(Records excerpted from a collection)
□ □ □ □ □ □ □

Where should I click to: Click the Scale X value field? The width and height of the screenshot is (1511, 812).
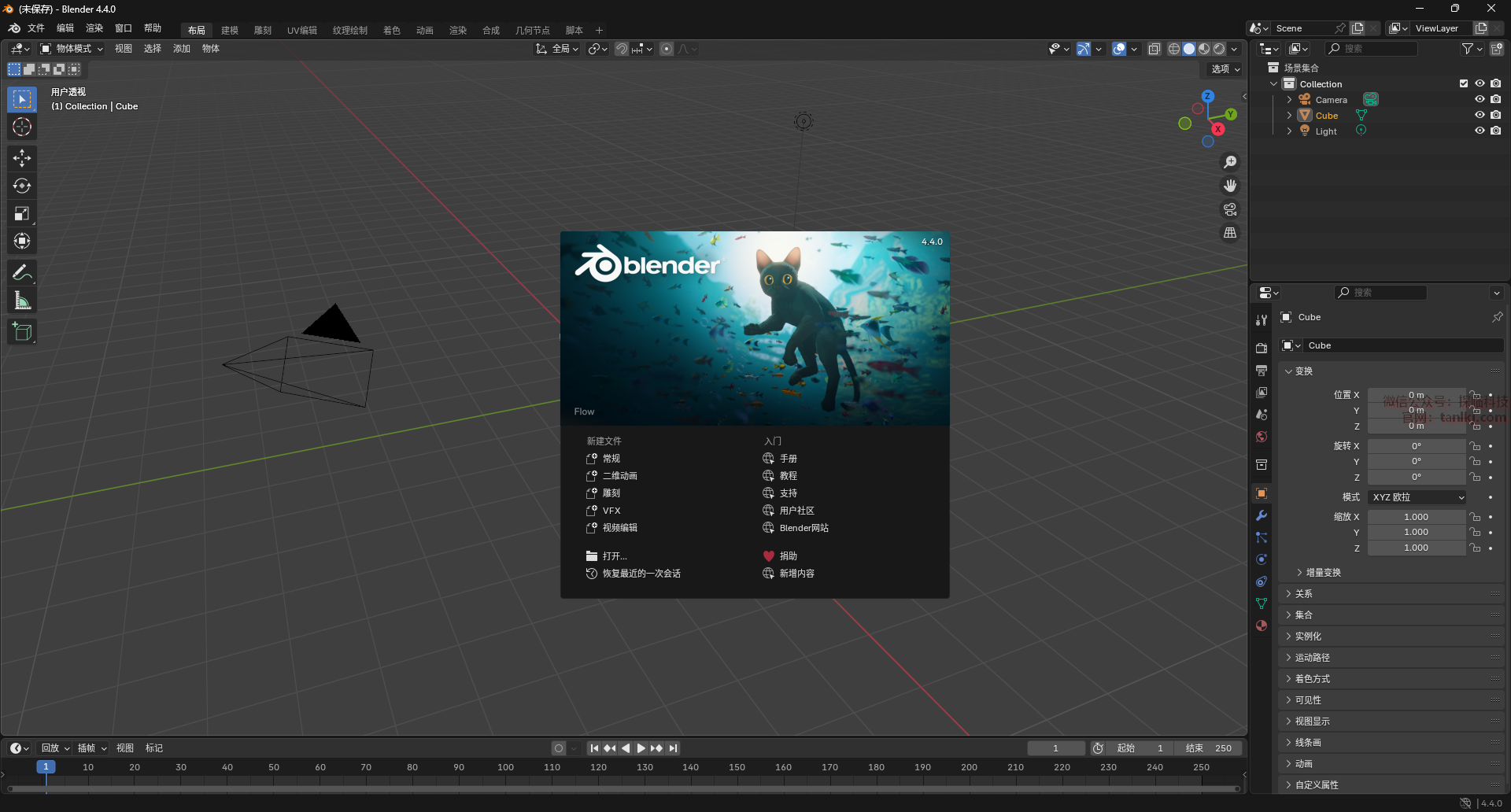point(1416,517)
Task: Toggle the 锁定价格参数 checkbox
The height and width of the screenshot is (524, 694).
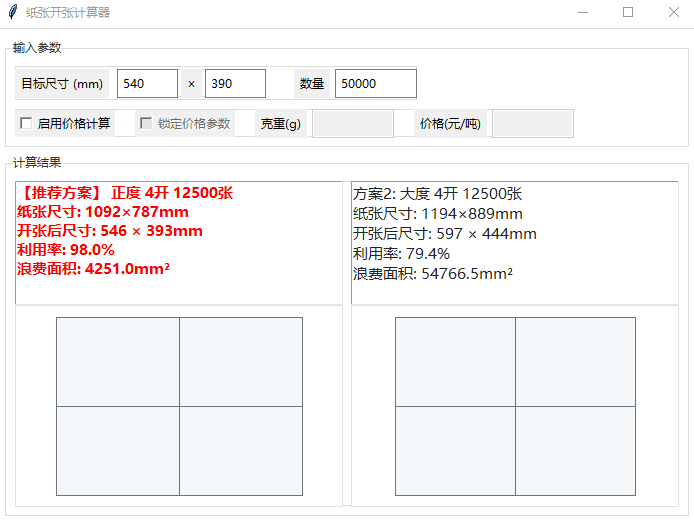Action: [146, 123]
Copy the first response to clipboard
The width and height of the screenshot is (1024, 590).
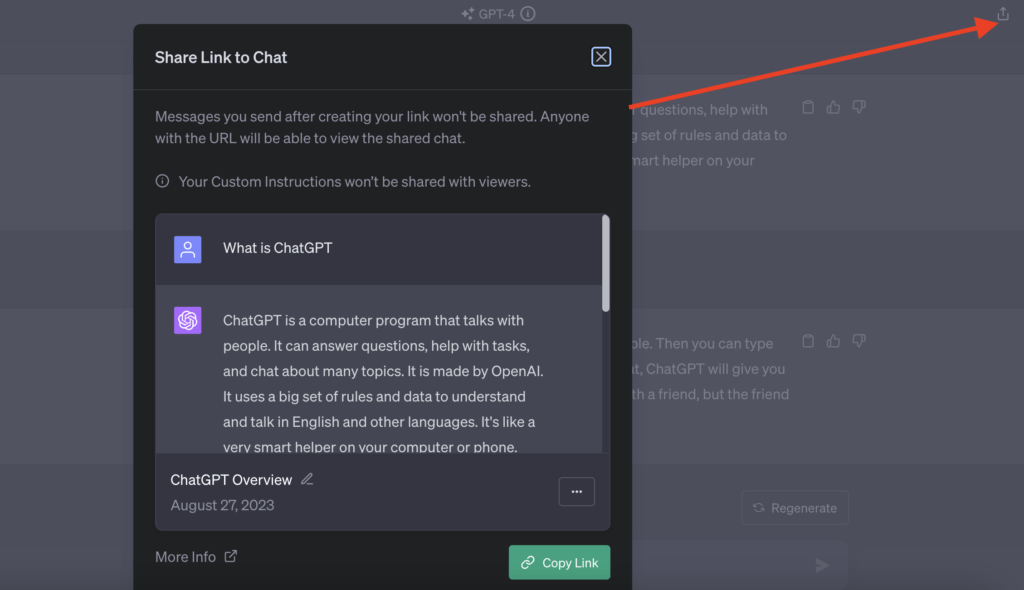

□ □ □ □ □ □ □

Exercise details
Repeat every entry above word for word, and include no pictures.

Problem solution
Where should I click to: Click the Scale X value field? The width and height of the screenshot is (1511, 812).
point(1416,517)
Task: Toggle the 锁定价格参数 checkbox
The height and width of the screenshot is (524, 694).
Action: [146, 123]
Copy the first response to clipboard
The width and height of the screenshot is (1024, 590).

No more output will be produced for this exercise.